The inevitable has now hit the Hinkley residence. We have officially begun the procedure to getting Oliver his very first wheelchair!

It is a procedure that one would assume comes with ease, yet I find myself nervous and fearful of rejection.

Denial. Claiming he is too small, or that there is no definitive proof just yet that he absolutely needs one.

If you would have told me that we would one day be doing this, when Oliver was born, I would have thought you were crazy.

I was all for pushing independence and faith in him one day walking.

Granted, this is still a high possibility but what I did not understand was that a wheelchair is Oliver's independence in disguise.

We have a man-made wheelchair at home, which is designed out of a bumbo, stroller wheels, and a wooden base.

Ever since Oliver has learned how to get around in it, he has been able to discover his surroundings.

He would slowly push the wheels back and forth and realize it moved him.

That then transitioned into full rolls up and down the hallway.

I now catch myself gripping at him to stay out of the cabinets or to leave the dishwasher door down while I put dishes away.

He has finally learned how to crawl, and we encourage both types of mobility, but sometimes we just want to get around the easiest way possible.

Sometimes he just may not feel like mustering up the extra strength to get from the kitchen to the living room by hands and knees.

Getting a wheelchair for Oliver has not in any way signed over his ability to one day walk. We do know that being almost two years old, he needs to get around in any way he can and be a kid.

For him, this just means by a wheelchair.

We unfortunately have had many friends in the community we are apart of get denied for a wheelchair for their child or children.

This is just another fight we have to go through to get what is right for our children!

I am hoping the process goes easy and we can get this little boy cruising. Out in public to be exact.

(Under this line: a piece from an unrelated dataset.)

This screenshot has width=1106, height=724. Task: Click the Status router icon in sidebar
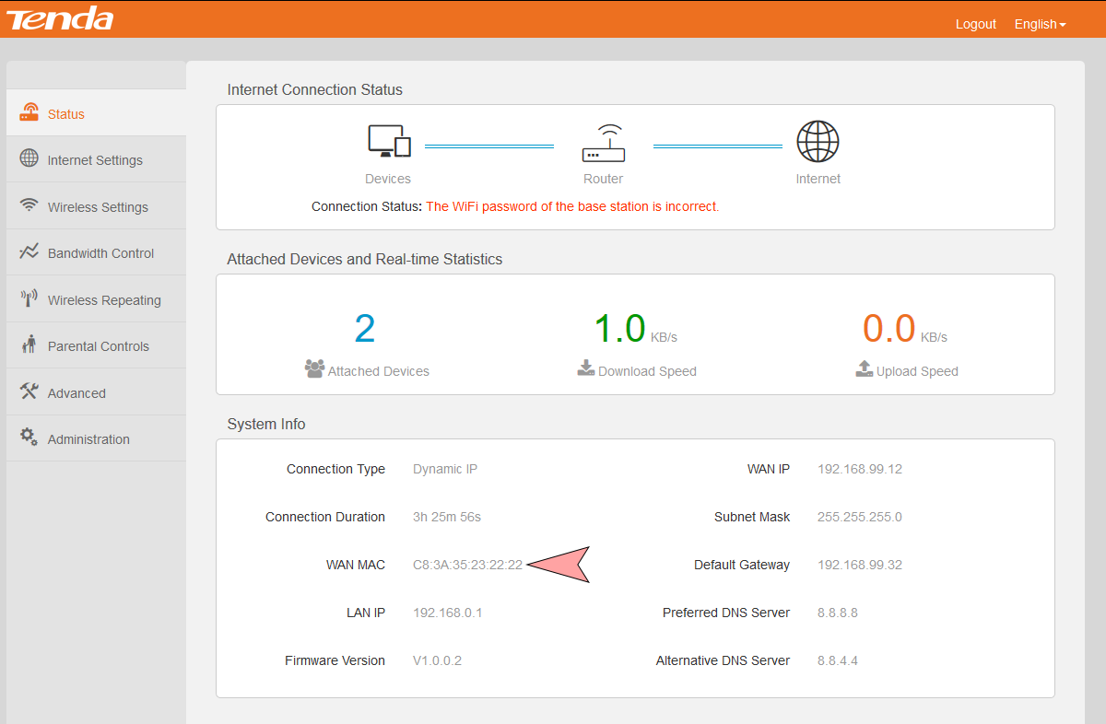29,112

Pushing him around in a stroller is one thing, but being able to get from A to B by his own self is where independence grows.

I want to look at him cruising around with his older brother and see the happiness in their eyes.

I want them to learn and understand the equality of one another. I am no longer afraid of the thought of my little boy being in a wheelchair or of the stares and looks I may receive.

I have hit the pave in the road that finally knocked some sense into me!

Getting him this device is not bounding his body but rather setting it free!

Who wouldn't love to finally receive the gift of mobility, no matter what shape it comes in.